Your instructions – Using the listing below, please gather every line containing the word "agent".

# # #

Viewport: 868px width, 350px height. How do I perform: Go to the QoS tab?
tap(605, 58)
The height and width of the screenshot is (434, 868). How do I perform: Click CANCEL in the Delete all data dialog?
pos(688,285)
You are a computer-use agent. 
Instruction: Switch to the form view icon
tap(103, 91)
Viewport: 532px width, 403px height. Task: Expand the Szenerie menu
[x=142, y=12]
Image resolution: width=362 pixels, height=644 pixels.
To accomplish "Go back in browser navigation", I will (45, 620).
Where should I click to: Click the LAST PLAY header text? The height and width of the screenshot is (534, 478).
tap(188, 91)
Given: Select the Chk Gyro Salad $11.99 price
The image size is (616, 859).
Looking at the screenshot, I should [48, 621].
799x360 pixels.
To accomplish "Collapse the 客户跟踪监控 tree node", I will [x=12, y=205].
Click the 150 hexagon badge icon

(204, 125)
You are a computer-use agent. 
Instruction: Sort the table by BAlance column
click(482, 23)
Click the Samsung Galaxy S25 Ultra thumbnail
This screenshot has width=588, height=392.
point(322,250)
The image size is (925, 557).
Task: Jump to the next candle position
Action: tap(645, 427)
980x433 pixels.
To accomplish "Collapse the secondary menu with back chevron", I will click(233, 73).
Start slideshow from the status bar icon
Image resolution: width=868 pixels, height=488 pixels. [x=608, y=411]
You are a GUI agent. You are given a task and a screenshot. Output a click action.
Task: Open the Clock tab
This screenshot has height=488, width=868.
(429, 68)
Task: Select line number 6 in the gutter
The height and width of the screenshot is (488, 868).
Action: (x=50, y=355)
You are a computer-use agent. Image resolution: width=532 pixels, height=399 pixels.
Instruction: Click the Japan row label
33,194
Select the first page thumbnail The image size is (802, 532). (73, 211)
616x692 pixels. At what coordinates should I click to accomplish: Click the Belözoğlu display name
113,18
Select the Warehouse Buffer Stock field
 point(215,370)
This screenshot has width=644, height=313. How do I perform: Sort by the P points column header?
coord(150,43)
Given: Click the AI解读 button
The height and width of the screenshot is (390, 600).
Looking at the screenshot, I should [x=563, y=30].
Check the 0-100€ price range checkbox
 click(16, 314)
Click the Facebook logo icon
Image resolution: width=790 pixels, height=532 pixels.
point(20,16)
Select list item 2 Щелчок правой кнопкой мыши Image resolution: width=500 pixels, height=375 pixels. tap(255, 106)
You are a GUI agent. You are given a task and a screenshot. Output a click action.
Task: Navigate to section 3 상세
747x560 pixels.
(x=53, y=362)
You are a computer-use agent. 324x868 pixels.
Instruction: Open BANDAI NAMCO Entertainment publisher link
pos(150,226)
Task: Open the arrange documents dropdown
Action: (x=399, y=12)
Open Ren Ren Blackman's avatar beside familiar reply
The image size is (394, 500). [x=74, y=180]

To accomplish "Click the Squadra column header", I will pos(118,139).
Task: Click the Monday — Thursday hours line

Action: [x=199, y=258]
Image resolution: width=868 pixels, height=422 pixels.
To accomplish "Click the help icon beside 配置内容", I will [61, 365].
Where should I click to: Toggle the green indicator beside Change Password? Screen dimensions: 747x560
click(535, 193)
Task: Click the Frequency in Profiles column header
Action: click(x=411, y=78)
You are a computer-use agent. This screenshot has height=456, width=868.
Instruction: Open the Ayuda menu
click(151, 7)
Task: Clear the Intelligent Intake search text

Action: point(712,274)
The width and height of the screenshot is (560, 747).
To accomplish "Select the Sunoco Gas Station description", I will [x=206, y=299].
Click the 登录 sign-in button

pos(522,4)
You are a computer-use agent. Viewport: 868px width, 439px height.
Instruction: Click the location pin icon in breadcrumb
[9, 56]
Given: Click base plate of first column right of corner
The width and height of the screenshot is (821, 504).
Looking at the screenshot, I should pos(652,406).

# # #

Solution to this exercise –
You are a computer-use agent. 
You are a computer-use agent. 
You are a GUI agent. You are given a task and a screenshot. Output a click action.
You are a computer-use agent. Image resolution: width=532 pixels, height=399 pixels.
You are a GUI agent. You are given a task and a screenshot. Output a click action.
You are a computer-use agent. 324x868 pixels.
You are a computer-use agent. This screenshot has height=456, width=868.
You are a computer-use agent. Viewport: 868px width, 439px height.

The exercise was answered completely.